═══ Recorded information ═══

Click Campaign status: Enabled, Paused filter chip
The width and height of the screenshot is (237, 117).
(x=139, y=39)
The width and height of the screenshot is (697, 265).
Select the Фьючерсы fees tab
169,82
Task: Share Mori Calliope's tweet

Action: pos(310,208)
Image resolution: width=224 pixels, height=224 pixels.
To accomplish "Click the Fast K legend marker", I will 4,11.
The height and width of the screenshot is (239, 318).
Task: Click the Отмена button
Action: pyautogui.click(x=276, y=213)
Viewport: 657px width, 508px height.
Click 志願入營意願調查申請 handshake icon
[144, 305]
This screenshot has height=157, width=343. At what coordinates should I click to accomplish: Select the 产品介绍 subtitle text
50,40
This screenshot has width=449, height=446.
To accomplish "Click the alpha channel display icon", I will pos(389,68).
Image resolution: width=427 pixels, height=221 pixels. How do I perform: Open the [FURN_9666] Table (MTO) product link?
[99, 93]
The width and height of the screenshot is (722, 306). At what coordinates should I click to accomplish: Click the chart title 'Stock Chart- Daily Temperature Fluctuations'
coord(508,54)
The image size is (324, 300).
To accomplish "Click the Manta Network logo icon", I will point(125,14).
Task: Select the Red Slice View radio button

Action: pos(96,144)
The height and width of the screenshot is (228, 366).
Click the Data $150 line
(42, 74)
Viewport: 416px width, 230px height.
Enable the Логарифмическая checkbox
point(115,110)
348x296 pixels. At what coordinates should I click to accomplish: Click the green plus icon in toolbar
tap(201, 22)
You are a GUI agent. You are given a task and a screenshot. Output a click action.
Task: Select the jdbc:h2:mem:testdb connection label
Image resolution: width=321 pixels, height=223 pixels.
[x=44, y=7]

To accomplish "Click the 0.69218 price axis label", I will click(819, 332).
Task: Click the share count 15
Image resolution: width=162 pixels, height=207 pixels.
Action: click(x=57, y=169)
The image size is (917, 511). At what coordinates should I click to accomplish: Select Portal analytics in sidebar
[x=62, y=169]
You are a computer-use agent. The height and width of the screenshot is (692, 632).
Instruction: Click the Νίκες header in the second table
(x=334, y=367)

═══
═══ Recorded information ═══

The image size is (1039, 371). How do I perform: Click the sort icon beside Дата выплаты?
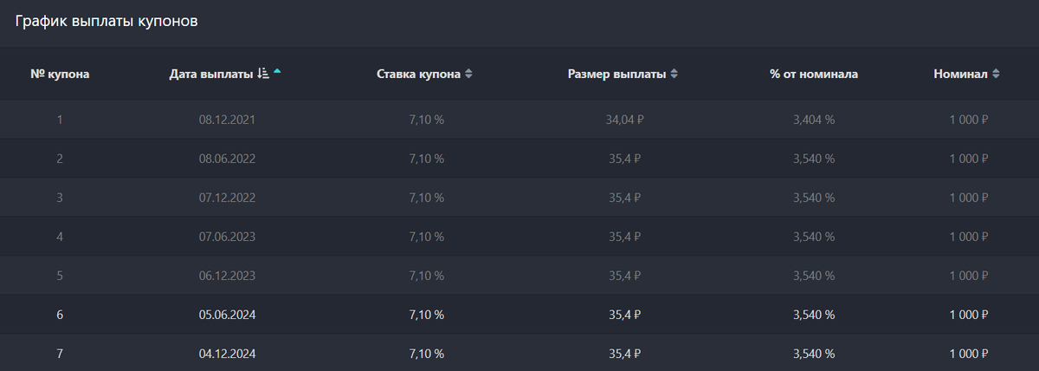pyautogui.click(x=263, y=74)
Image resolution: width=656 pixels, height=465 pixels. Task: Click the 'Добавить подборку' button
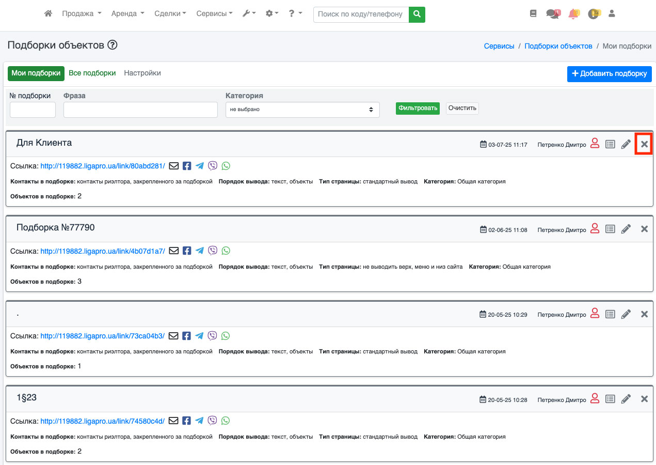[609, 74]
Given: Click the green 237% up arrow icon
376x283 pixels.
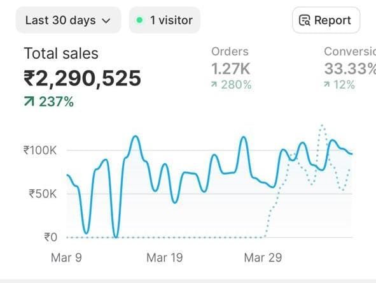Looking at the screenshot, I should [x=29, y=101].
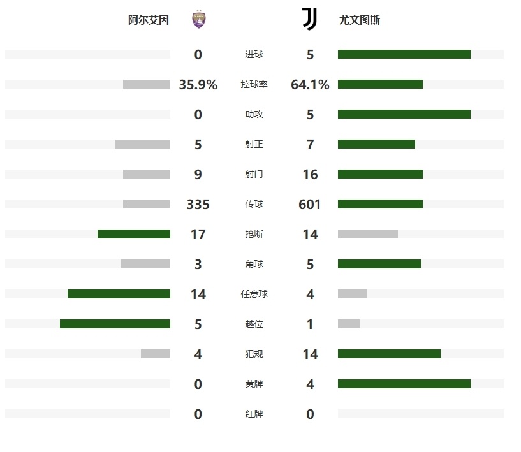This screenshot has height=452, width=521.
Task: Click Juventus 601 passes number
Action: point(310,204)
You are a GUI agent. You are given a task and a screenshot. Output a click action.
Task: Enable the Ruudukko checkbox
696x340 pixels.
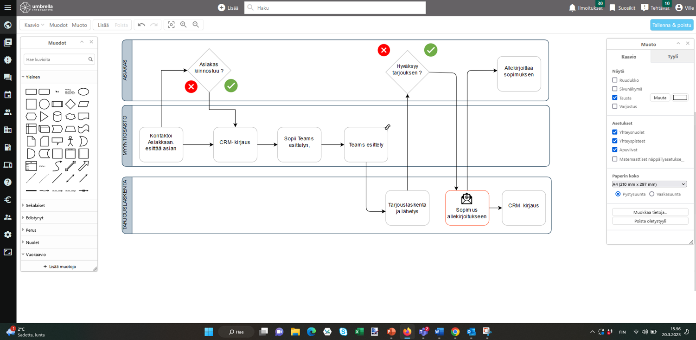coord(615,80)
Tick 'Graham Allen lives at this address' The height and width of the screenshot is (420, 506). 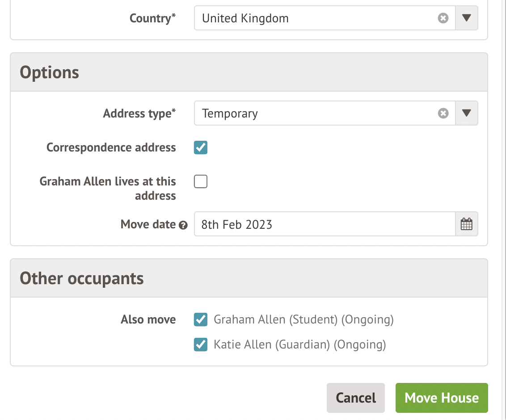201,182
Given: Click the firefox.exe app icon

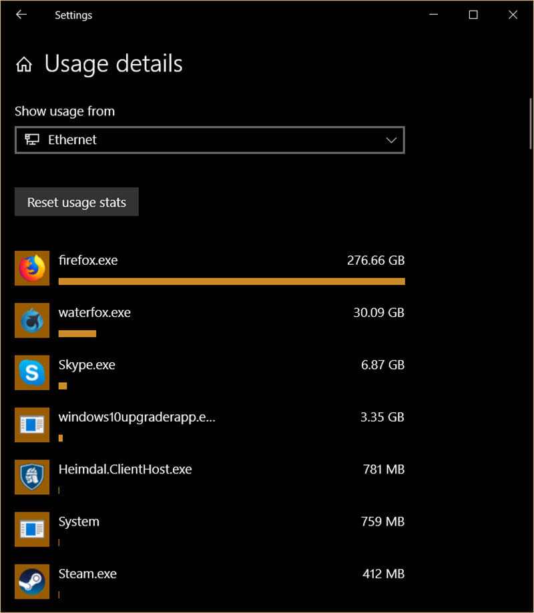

═══

Work item: The entries above hold the needed span. Transcribe exactly the lines from the one with "Click Campaign status: Enabled, Paused" to the one with "The height and width of the screenshot is (228, 366).", both included.

Your solution:
Click Campaign status: Enabled, Paused filter chip
The width and height of the screenshot is (237, 117).
(x=139, y=39)
The width and height of the screenshot is (697, 265).
Select the Фьючерсы fees tab
169,82
Task: Share Mori Calliope's tweet

Action: pos(310,208)
Image resolution: width=224 pixels, height=224 pixels.
To accomplish "Click the Fast K legend marker", I will 4,11.
The height and width of the screenshot is (239, 318).
Task: Click the Отмена button
Action: pyautogui.click(x=276, y=213)
Viewport: 657px width, 508px height.
Click 志願入營意願調查申請 handshake icon
[144, 305]
This screenshot has height=157, width=343. At what coordinates should I click to accomplish: Select the 产品介绍 subtitle text
50,40
This screenshot has width=449, height=446.
To accomplish "Click the alpha channel display icon", I will pos(389,68).
Image resolution: width=427 pixels, height=221 pixels. How do I perform: Open the [FURN_9666] Table (MTO) product link?
[99, 93]
The width and height of the screenshot is (722, 306). At what coordinates should I click to accomplish: Click the chart title 'Stock Chart- Daily Temperature Fluctuations'
coord(508,54)
The image size is (324, 300).
To accomplish "Click the Manta Network logo icon", I will point(125,14).
Task: Select the Red Slice View radio button

Action: pos(96,144)
The height and width of the screenshot is (228, 366).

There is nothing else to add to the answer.